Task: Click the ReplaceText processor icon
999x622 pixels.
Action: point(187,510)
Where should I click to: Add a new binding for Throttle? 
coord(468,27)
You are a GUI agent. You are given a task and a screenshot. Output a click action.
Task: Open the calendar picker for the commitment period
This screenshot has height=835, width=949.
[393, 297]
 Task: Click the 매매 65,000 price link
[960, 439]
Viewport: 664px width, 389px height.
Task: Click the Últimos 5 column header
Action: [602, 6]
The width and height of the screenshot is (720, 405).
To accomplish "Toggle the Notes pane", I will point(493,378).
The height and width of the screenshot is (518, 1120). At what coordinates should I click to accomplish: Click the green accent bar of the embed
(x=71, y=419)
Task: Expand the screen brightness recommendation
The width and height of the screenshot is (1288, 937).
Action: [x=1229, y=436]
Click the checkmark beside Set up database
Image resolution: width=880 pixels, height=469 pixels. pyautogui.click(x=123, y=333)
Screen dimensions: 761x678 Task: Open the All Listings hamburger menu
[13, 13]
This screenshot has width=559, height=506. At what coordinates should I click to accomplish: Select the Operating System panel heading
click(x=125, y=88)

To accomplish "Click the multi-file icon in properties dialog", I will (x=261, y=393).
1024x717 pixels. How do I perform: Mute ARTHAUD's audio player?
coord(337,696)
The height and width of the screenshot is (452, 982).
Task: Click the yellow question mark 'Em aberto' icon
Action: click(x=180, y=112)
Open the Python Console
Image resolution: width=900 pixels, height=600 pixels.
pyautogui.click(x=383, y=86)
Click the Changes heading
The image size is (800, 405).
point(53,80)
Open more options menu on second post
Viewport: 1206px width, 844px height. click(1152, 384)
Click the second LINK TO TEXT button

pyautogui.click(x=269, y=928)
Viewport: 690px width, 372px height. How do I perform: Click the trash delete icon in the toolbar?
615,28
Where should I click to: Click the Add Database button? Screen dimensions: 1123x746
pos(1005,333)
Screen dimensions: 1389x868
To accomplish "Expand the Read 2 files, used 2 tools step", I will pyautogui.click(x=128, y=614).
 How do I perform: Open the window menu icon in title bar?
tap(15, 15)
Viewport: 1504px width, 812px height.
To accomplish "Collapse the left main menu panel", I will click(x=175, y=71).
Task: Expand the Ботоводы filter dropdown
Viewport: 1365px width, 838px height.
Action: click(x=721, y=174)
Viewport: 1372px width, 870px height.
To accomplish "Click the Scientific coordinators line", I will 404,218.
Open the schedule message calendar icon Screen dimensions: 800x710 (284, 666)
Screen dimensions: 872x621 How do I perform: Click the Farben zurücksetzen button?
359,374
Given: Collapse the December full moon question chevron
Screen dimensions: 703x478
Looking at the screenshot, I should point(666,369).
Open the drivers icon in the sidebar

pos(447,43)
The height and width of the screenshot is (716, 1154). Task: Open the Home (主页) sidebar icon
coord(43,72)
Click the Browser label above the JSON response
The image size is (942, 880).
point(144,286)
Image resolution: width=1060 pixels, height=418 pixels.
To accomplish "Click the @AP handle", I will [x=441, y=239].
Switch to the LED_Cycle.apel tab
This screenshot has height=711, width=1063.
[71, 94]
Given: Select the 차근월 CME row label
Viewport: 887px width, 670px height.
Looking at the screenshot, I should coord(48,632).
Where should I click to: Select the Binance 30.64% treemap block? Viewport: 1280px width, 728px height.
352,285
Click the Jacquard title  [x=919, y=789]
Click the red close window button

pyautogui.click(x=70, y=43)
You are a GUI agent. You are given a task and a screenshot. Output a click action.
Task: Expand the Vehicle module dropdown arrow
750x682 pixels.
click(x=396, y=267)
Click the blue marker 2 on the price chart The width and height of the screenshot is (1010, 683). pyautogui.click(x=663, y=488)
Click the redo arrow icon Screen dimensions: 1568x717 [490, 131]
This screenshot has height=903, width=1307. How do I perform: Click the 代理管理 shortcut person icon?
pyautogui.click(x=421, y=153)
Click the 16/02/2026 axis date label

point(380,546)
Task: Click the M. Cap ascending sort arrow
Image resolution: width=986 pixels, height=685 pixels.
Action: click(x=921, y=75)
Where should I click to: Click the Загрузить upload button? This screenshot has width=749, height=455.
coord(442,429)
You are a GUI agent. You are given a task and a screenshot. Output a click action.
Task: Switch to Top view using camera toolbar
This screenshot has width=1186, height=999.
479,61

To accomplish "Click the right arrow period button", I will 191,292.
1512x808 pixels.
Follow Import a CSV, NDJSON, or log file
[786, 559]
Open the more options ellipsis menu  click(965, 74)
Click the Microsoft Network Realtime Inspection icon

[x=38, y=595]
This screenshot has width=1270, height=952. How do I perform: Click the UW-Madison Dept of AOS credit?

^^^^^^^^^^^^^^^^

Your task is to copy all of the entries exactly.

ANSWER —
Task: Click the ReplaceText processor icon
999x622 pixels.
Action: point(187,510)
Where should I click to: Add a new binding for Throttle? 
coord(468,27)
You are a GUI agent. You are given a task and a screenshot. Output a click action.
Task: Open the calendar picker for the commitment period
This screenshot has height=835, width=949.
[393, 297]
 Task: Click the 매매 65,000 price link
[960, 439]
Viewport: 664px width, 389px height.
Task: Click the Últimos 5 column header
Action: [602, 6]
The width and height of the screenshot is (720, 405).
To accomplish "Toggle the Notes pane", I will point(493,378).
The height and width of the screenshot is (518, 1120). At what coordinates should I click to accomplish: Click the green accent bar of the embed
(x=71, y=419)
Task: Expand the screen brightness recommendation
The width and height of the screenshot is (1288, 937).
Action: [x=1229, y=436]
Click the checkmark beside Set up database
Image resolution: width=880 pixels, height=469 pixels. pyautogui.click(x=123, y=333)
Screen dimensions: 761x678 Task: Open the All Listings hamburger menu
[13, 13]
This screenshot has width=559, height=506. At what coordinates should I click to accomplish: Select the Operating System panel heading
click(x=125, y=88)

To accomplish "Click the multi-file icon in properties dialog", I will (x=261, y=393).
1024x717 pixels. How do I perform: Mute ARTHAUD's audio player?
coord(337,696)
The height and width of the screenshot is (452, 982).
Task: Click the yellow question mark 'Em aberto' icon
Action: click(x=180, y=112)
Open the Python Console
Image resolution: width=900 pixels, height=600 pixels.
pyautogui.click(x=383, y=86)
Click the Changes heading
The image size is (800, 405).
point(53,80)
Open more options menu on second post
Viewport: 1206px width, 844px height. click(1152, 384)
Click the second LINK TO TEXT button

pyautogui.click(x=269, y=928)
Viewport: 690px width, 372px height. How do I perform: Click the trash delete icon in the toolbar?
615,28
Where should I click to: Click the Add Database button? Screen dimensions: 1123x746
pos(1005,333)
Screen dimensions: 1389x868
To accomplish "Expand the Read 2 files, used 2 tools step", I will pyautogui.click(x=128, y=614).
 How do I perform: Open the window menu icon in title bar?
tap(15, 15)
Viewport: 1504px width, 812px height.
To accomplish "Collapse the left main menu panel", I will click(x=175, y=71).
Task: Expand the Ботоводы filter dropdown
Viewport: 1365px width, 838px height.
Action: click(x=721, y=174)
Viewport: 1372px width, 870px height.
To accomplish "Click the Scientific coordinators line", I will 404,218.
Open the schedule message calendar icon Screen dimensions: 800x710 (284, 666)
Screen dimensions: 872x621 How do I perform: Click the Farben zurücksetzen button?
359,374
Given: Collapse the December full moon question chevron
Screen dimensions: 703x478
Looking at the screenshot, I should point(666,369).
Open the drivers icon in the sidebar

pos(447,43)
The height and width of the screenshot is (716, 1154). Task: Open the Home (主页) sidebar icon
coord(43,72)
Click the Browser label above the JSON response
The image size is (942, 880).
point(144,286)
Image resolution: width=1060 pixels, height=418 pixels.
To accomplish "Click the @AP handle", I will [x=441, y=239].
Switch to the LED_Cycle.apel tab
This screenshot has height=711, width=1063.
[71, 94]
Given: Select the 차근월 CME row label
Viewport: 887px width, 670px height.
Looking at the screenshot, I should coord(48,632).
Where should I click to: Select the Binance 30.64% treemap block? Viewport: 1280px width, 728px height.
352,285
Click the Jacquard title  [x=919, y=789]
Click the red close window button

pyautogui.click(x=70, y=43)
You are a GUI agent. You are given a task and a screenshot. Output a click action.
Task: Expand the Vehicle module dropdown arrow
750x682 pixels.
click(x=396, y=267)
Click the blue marker 2 on the price chart The width and height of the screenshot is (1010, 683). pyautogui.click(x=663, y=488)
Click the redo arrow icon Screen dimensions: 1568x717 [490, 131]
This screenshot has height=903, width=1307. How do I perform: Click the 代理管理 shortcut person icon?
pyautogui.click(x=421, y=153)
Click the 16/02/2026 axis date label

point(380,546)
Task: Click the M. Cap ascending sort arrow
Image resolution: width=986 pixels, height=685 pixels.
Action: click(x=921, y=75)
Where should I click to: Click the Загрузить upload button? This screenshot has width=749, height=455.
coord(442,429)
You are a GUI agent. You are given a task and a screenshot. Output a click action.
Task: Switch to Top view using camera toolbar
This screenshot has width=1186, height=999.
479,61

To accomplish "Click the right arrow period button", I will 191,292.
1512x808 pixels.
Follow Import a CSV, NDJSON, or log file
[786, 559]
Open the more options ellipsis menu  click(965, 74)
Click the Microsoft Network Realtime Inspection icon

[x=38, y=595]
This screenshot has width=1270, height=952. How do I perform: Click the UW-Madison Dept of AOS credit?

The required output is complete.